EXERCISE |
All lines from the one containing "The width and height of the screenshot is (665, 477)." through the final line of the records below should be reproduced exactly, with the pictures left out.

Collected data |
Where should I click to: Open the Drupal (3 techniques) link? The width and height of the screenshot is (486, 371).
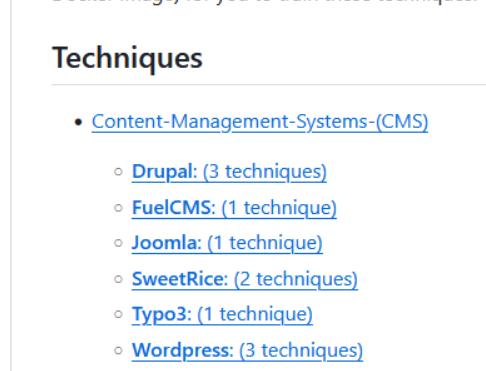[229, 172]
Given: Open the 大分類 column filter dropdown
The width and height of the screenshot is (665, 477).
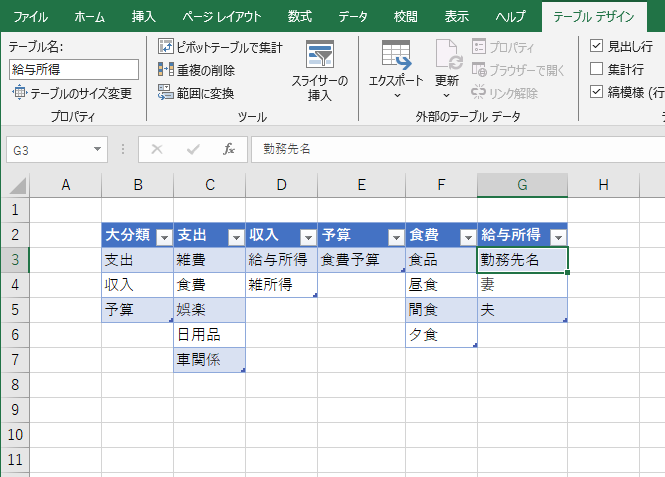Looking at the screenshot, I should pyautogui.click(x=165, y=237).
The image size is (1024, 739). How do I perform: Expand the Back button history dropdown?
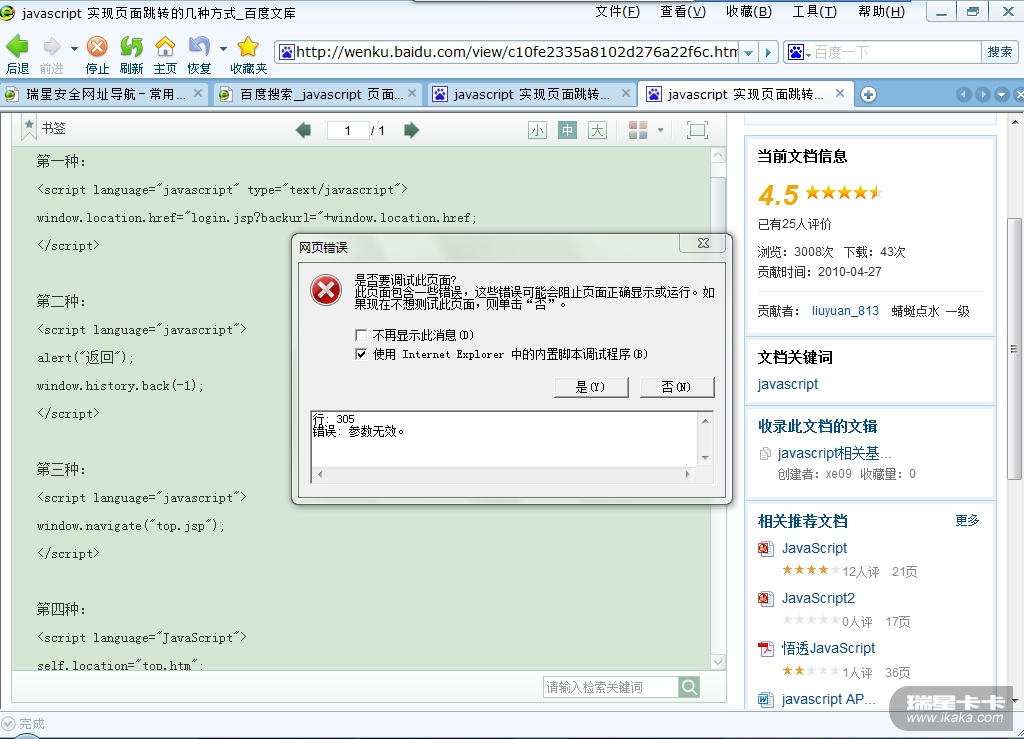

SOLUTION TO THE PROBLEM |
The width and height of the screenshot is (665, 477).
Looking at the screenshot, I should pyautogui.click(x=165, y=237).
The image size is (1024, 739). How do I perform: Expand the Back button history dropdown?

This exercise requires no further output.